How to test new hard-drives
By Sergey Nosov
July 21, 2014
Everybody has his or her procedure for deploying new hard drives. Some do not test drives at all, others let a quick test run and throw the drive into the operation, especially scrupulous individuals gruel new arrivals with different kinds of surface tests.
With modern Self-Monitoring, Analysis, and Reporting Technology (SMART) enabled hard drives, here is a routine I settled on, that lets me test multiple hard drives simultaneously in about two-day period. The outline of the testing procedure is as follows.
- Run quick SMART test.
- Run block level surface test.
- Run long SMART test.
If any problems show up at any stage—the drive goes back to the store/manufacturer.
Multiple hard drives can be tested at the same time. Furthermore, I can hot-plug additional hard drives, without interrupting already running tests.
For the testing environment I use Ubuntu version 14.04, desktop, amd64 operating system that I boot from a Universal Serial Bus (USB) stick. This method should work just as well with any kind of Linux, FreeBSD, or other Unix-like operating system. Even though I use Windows for my daily work; for various bare-metal testing labs and environments I often employ open source software, so that I do not have to keep track of licensing and activation issues.
For communication with hard drive SMART interface I use the smartctl utility. It was not included in the Linux distribution that I use, but the first time I tried to run the utility, I got a helpful prompt on one command I needed to run to download and install smartctl (sudo apt-get install smartmontools).
smartctl --help
Run the above to make sure you have the smartctl utility, and to see options available.
To test new hard drives I open up several terminal (command prompt) windows, one for each hard drive to be tested. To open a terminal window in Ubuntu desktop, you can use the “Ctrl-Alt-t” key combination.
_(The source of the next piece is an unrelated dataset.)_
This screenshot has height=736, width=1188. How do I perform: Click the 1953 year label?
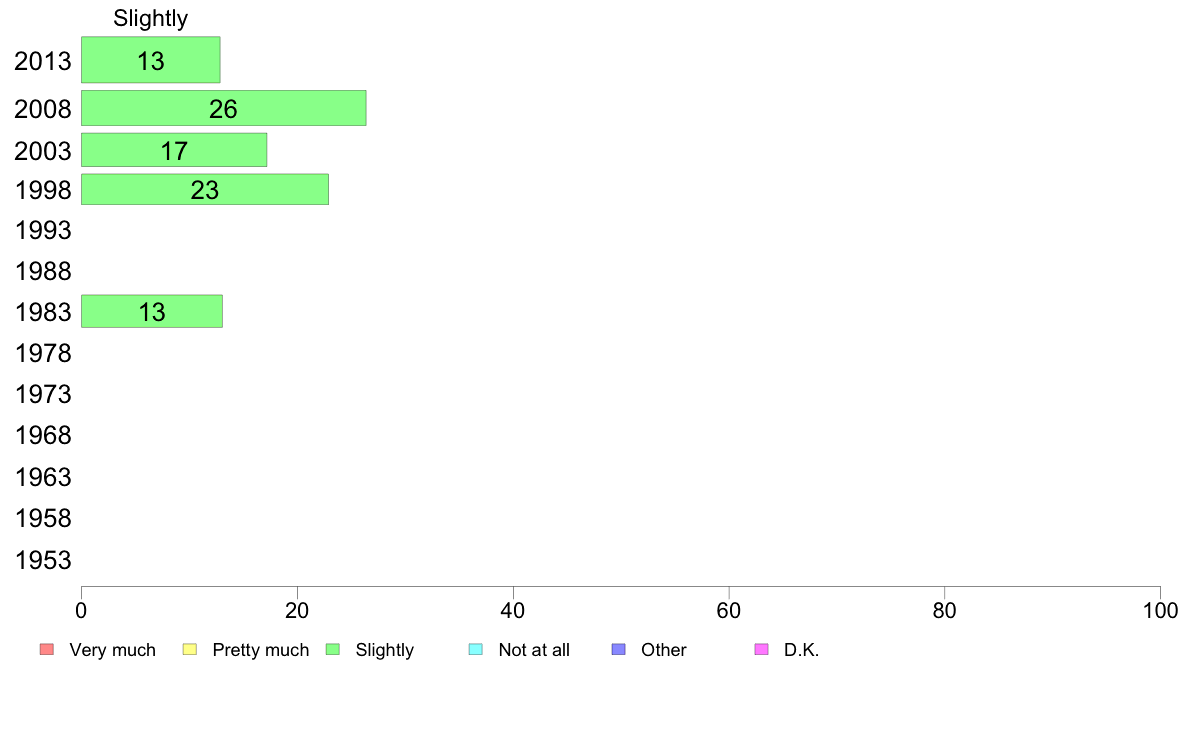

To see a list of all hard drives available to the operating system you can run the following command.
ls /dev/disk/by-id/
Any Advanced Technology Attachment (ATA) connected disks will start with “ata-“, Small Computer System Interface (SCSI) connected disks will start with “scsi-“, depending on your controller, the same disk may show up as both ATA and SCSI.
It is also important to note that the testing method we use will only work with controllers and host bus adapters that give operating system full access to the disks (the majority of the motherboard built-in controllers do). If the disks are connected to a full-fledged hardware RAID controller, then you should use the controller’s interface to test the disks, or connect them somewhere else (unless the RAID controller can be placed in the so-called IT-mode, which again gives full control over disks to the operating system).
Now, the first test I usually run is the short SMART self-test. Here is the command to start it.
sudo smartctl -t short /dev/disk/by-id/ata-YOUR-DRIVE-ID
“sudo” is the Linux equivalent of run as administrator. Replace “ata-YOUR-DRIVE-ID” with your disk identifier, it is going to be one of those shown by the ls command you have run earlier.
SMART hard drive function usually turns on automatically, if not, you may get a prompt about a command you need to run to turn it on. Also make sure your computer supports SMART (most modern ones do), and that it was not turned off in the motherboard BIOS. The controller mode, if changeable, should be set to the newer AHCI rather than older IDE mode.
What SMART tests actually do is up to hard drive manufacturers. A short SMART test usually takes less than five minutes to run.
To see results of the test, and all other SMART data, run the following command.
sudo smartctl --all /dev/disk/by-id/ata-YOUR-DRIVE-ID
This command will show a great deal of information about the drive, including device model, serial number, parameters, status, SMART capabilities, a list of SMART attributes, log of SMART tests run.
Once the short test completes, in the SMART self-test logs section you will see a new entry, something akin to, “Short offline Completed without error.”
A very interesting section in the SMART report, for us, is the list of SMART Attributes. That will be two dozen or so attributes, each one starting with the ID# and name (for example ID# 1, ATTRIBUTE_NAME: Raw_Read_Error_Rate) and a few other values, the last of which is the RAW_VALUE. Depending on the width of your terminal window each attribute is displayed on its own line, or it may wrap to the next line of text.
The attributes to pay especial attention to are the following.
- Reallocated_Sector_Ct
- Current_Pending_Sector
- Offline_Uncorrectable
All of these should have the RAW_VALUE of zero, for a new drive.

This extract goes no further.